Platypsalta dubia

Scientific classification
- Kingdom: Animalia
- Phylum: Arthropoda
- Clade: Pancrustacea
- Class: Insecta
- Order: Hemiptera
- Suborder: Auchenorrhyncha
- Family: Cicadidae
- Genus: Platypsalta
- Species: P. dubia
- Binomial name: Platypsalta dubia (Goding & Froggatt, 1904)
- Synonyms: Pauropsalta dubia Goding & Froggatt, 1904;

= Platypsalta dubia =

- Genus: Platypsalta
- Species: dubia
- Authority: (Goding & Froggatt, 1904)
- Synonyms: Pauropsalta dubia

Species of cicada

Platypsalta dubia is a species of cicada, also known as the black scrub-buzzer, in the true cicada family, Cicadettinae subfamily and Cicadettini tribe.

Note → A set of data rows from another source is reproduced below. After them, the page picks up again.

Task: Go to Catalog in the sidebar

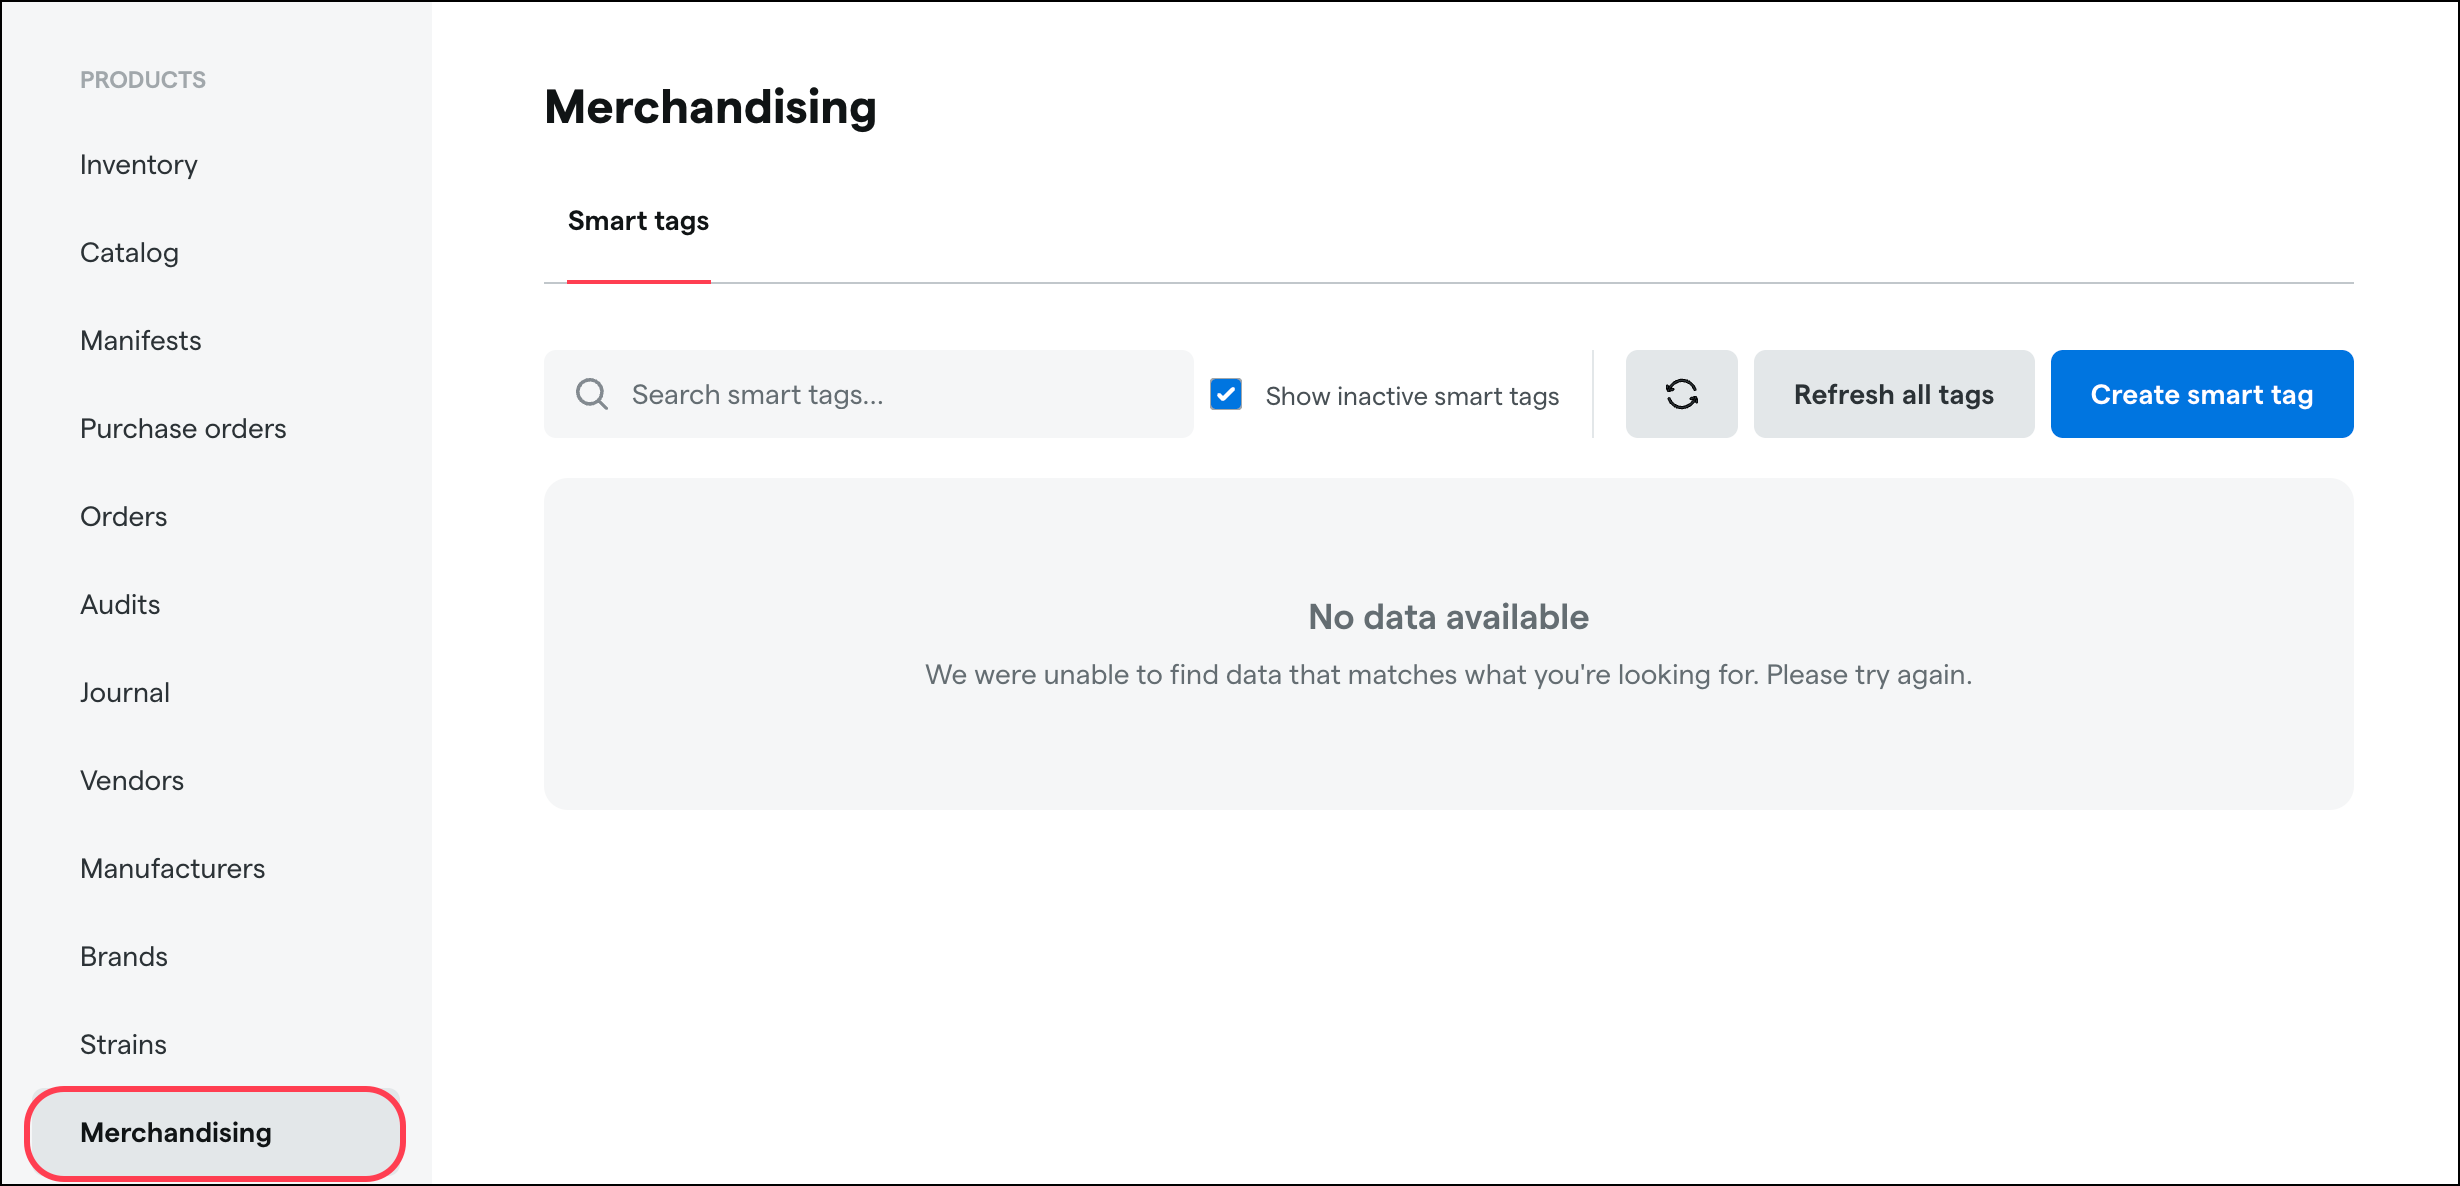Action: coord(129,253)
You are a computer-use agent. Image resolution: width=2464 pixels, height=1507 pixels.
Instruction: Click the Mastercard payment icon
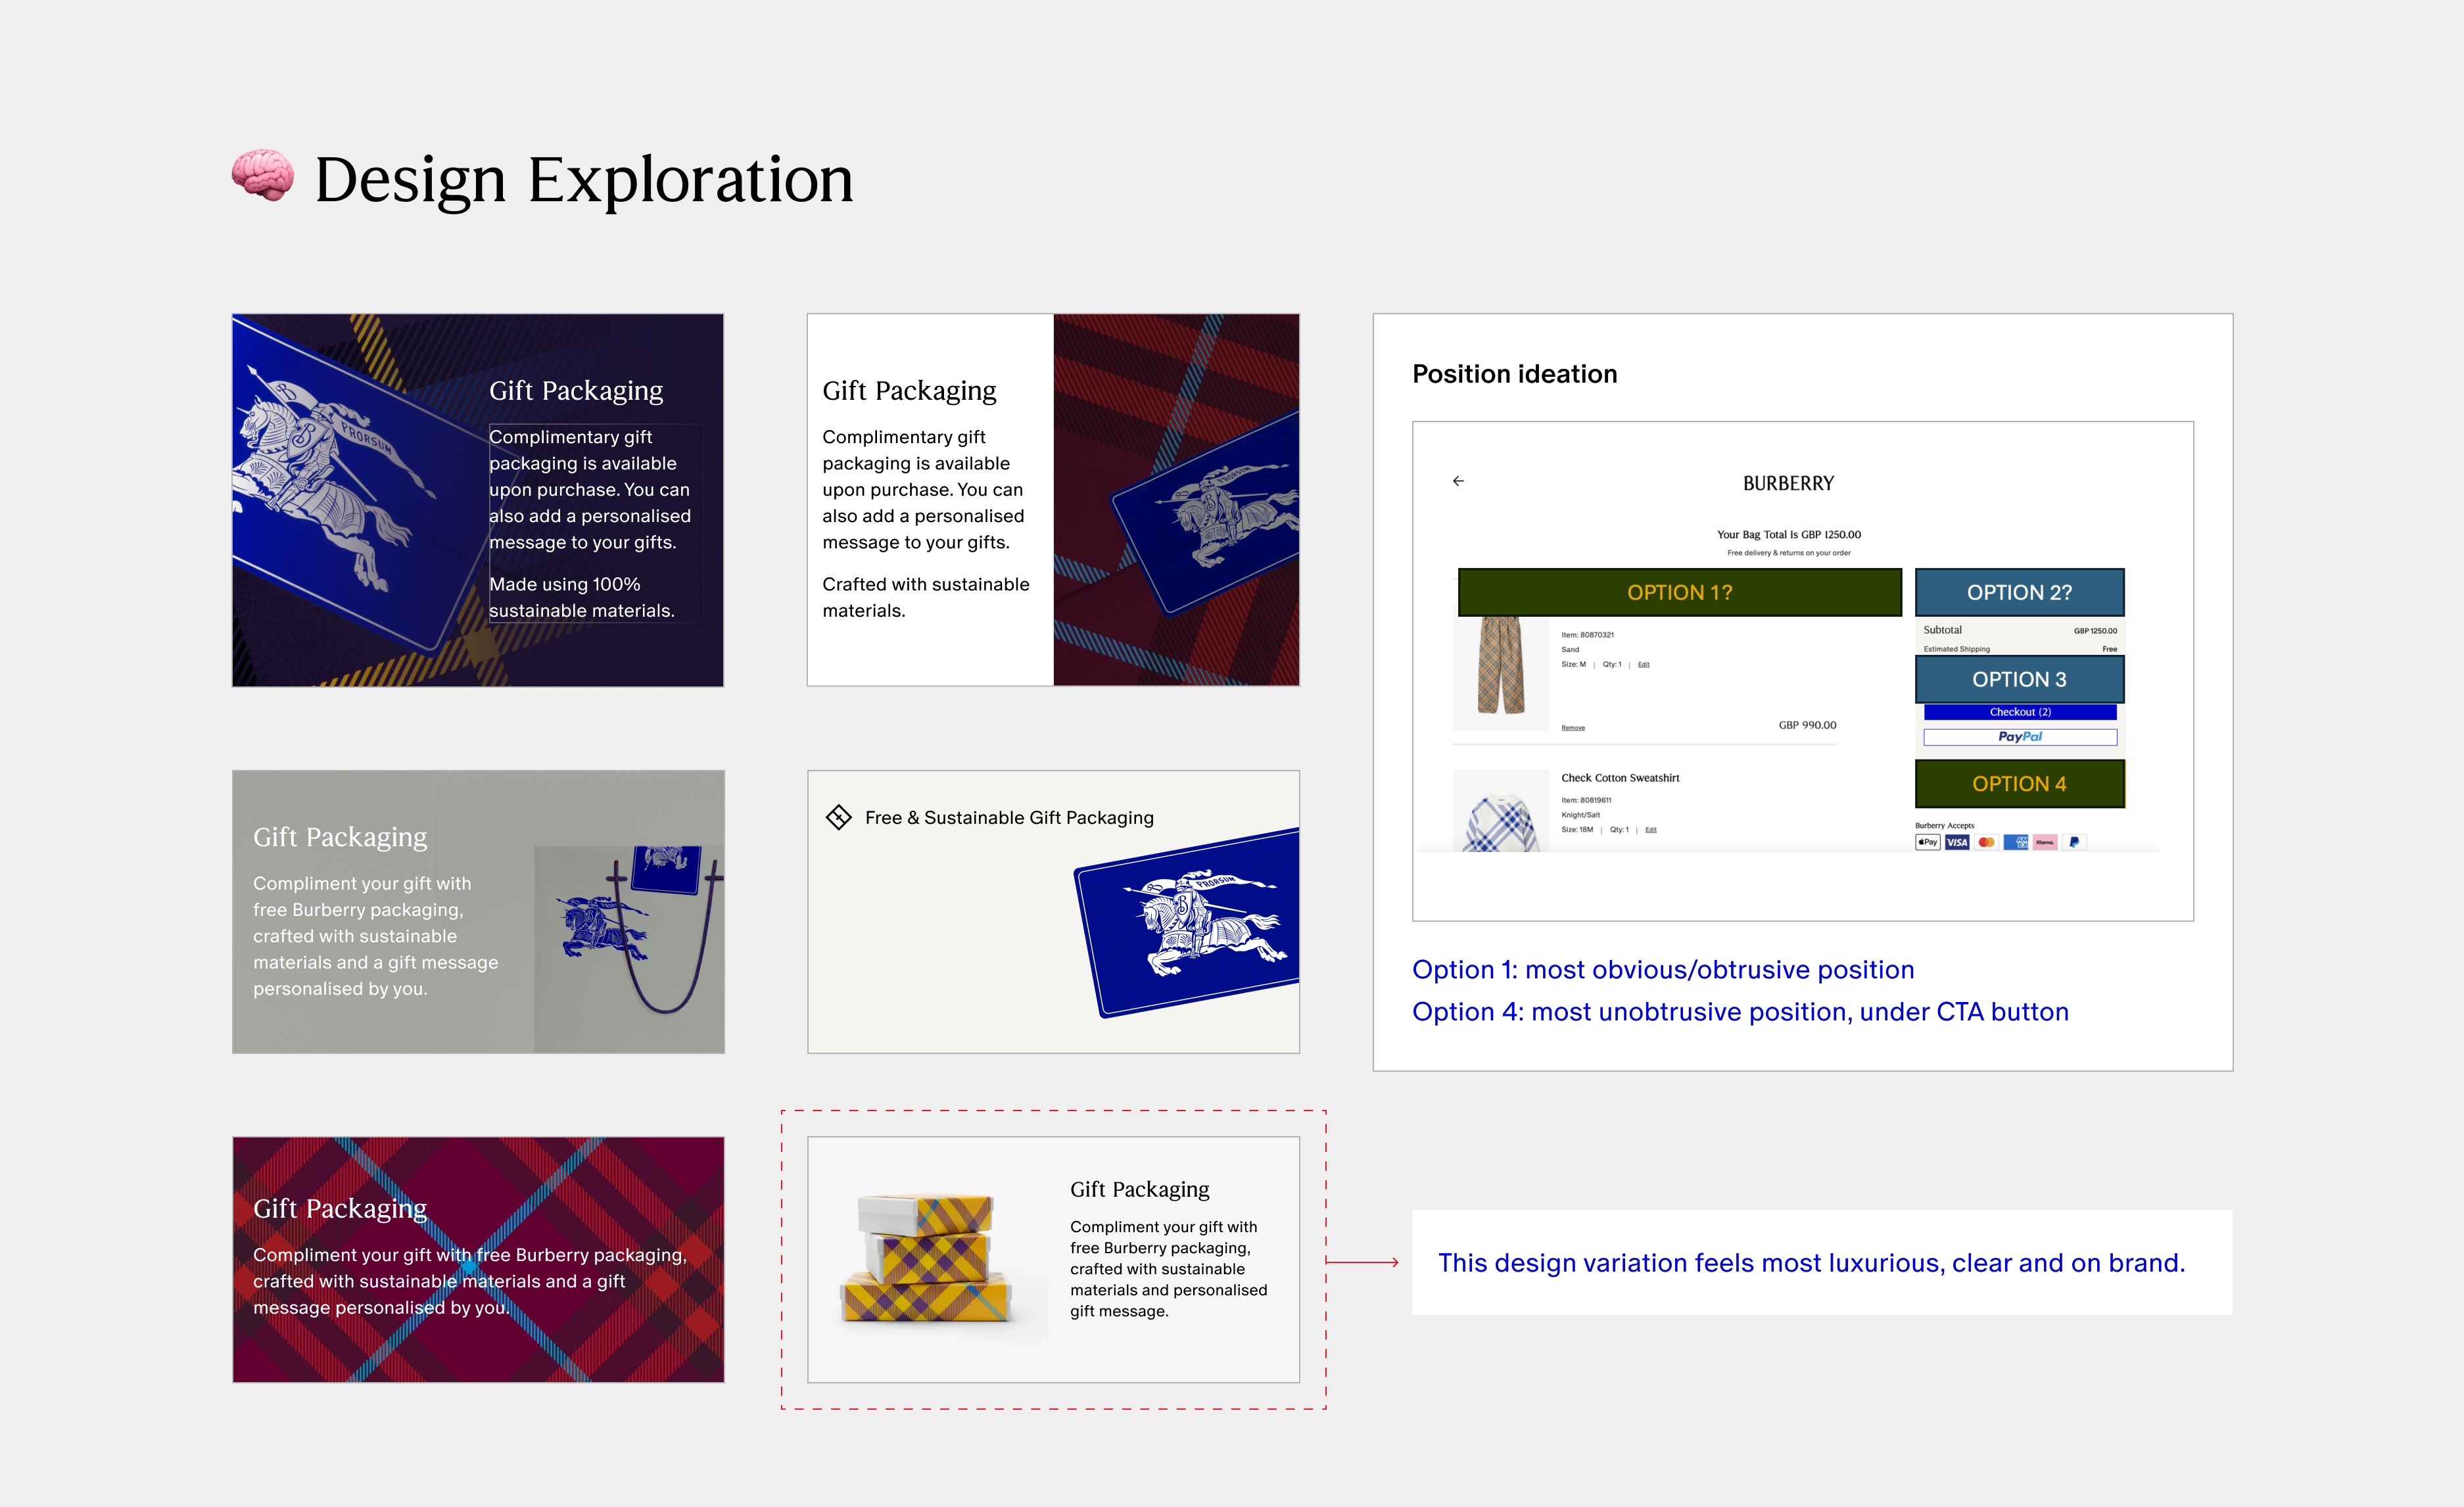[1986, 842]
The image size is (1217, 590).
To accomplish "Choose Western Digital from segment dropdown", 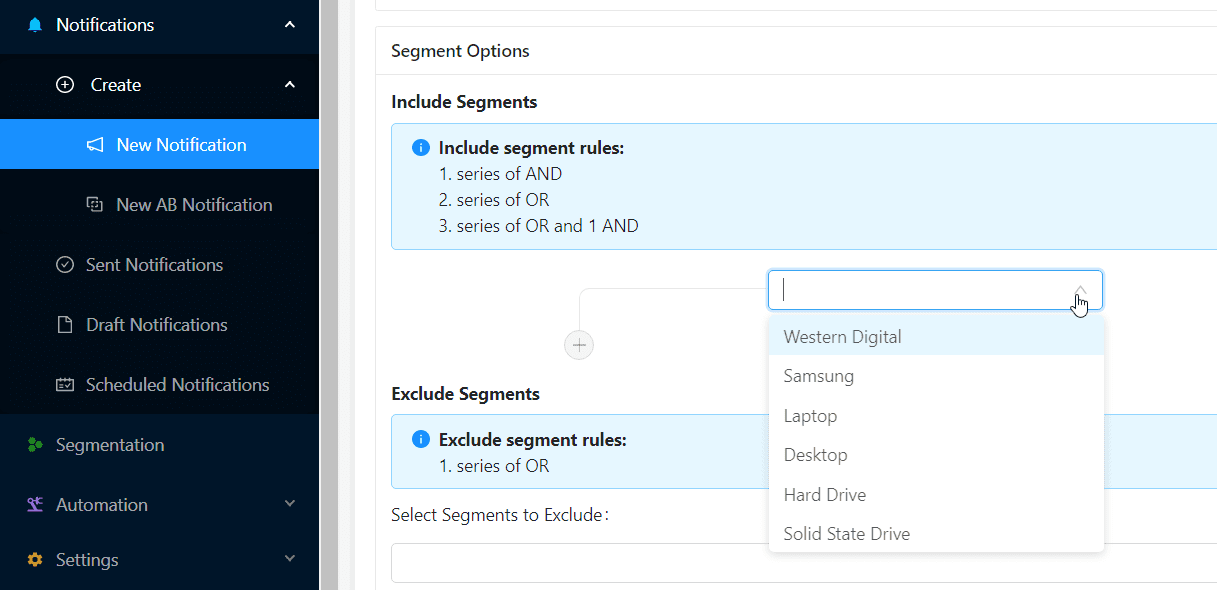I will coord(842,337).
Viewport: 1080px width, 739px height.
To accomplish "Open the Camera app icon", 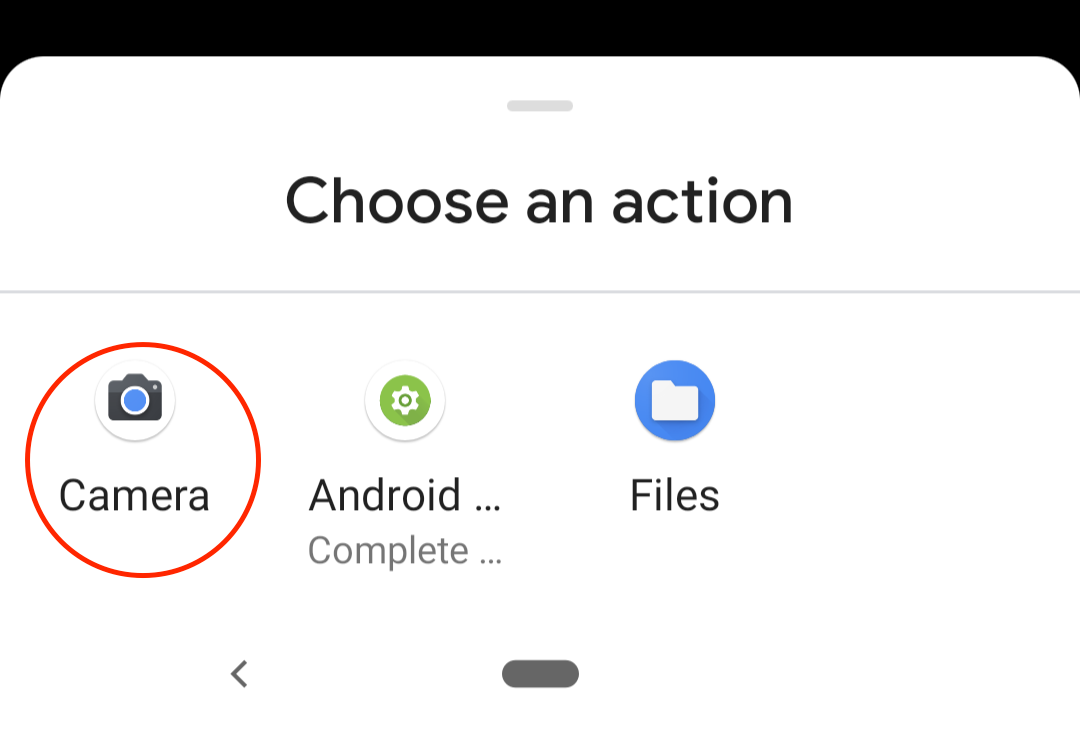I will click(x=135, y=400).
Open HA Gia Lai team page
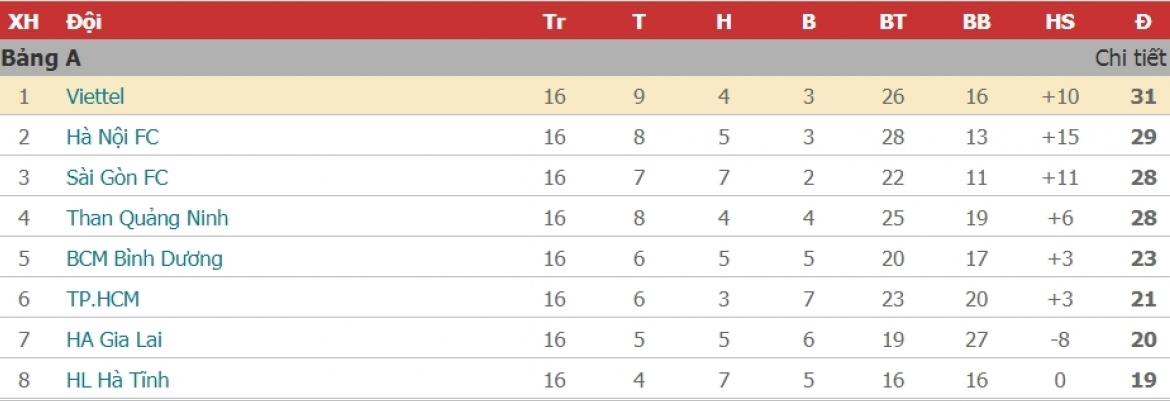1170x401 pixels. pyautogui.click(x=114, y=340)
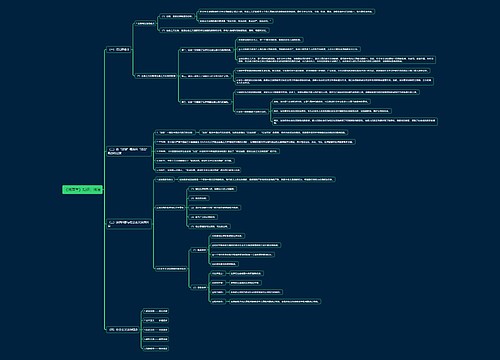This screenshot has height=360, width=500.
Task: Click first child node under branch (四)
Action: click(155, 311)
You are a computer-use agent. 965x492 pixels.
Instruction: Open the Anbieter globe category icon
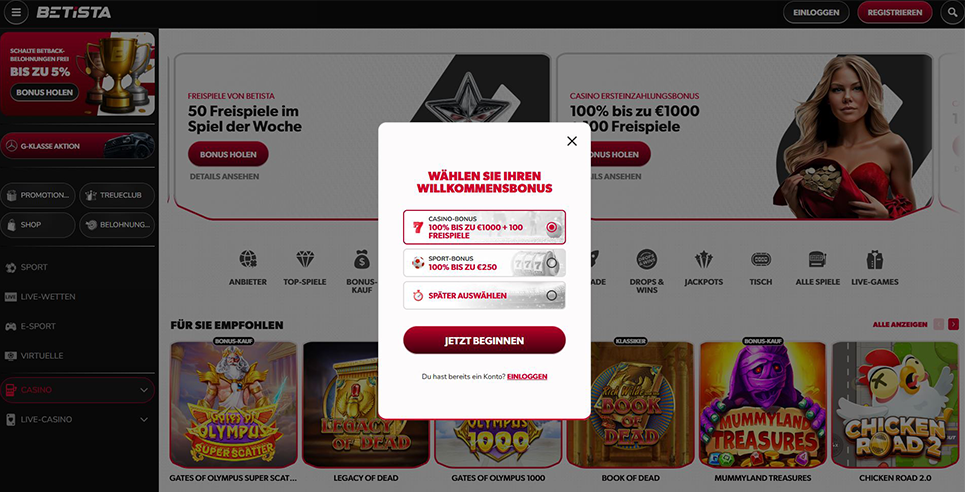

The species is endemic to Australia. It was described in 1904 by entomologists Frederic Webster Goding and Walter Wilson Froggatt.

==Description==
The length of the forewing is 12–14 mm.

==Distribution and habitat==
The species occurs in eastern Australia from southern Queensland through New South Wales and northern Victoria into south-eastern South Australia. Associated habitats include semi-arid shrubland and brigalow woodland.

==Behaviour==
Adult males may be heard from November to February, clinging to the stems of shrubs and small trees, emitting soft, high-pitched, rattling calls.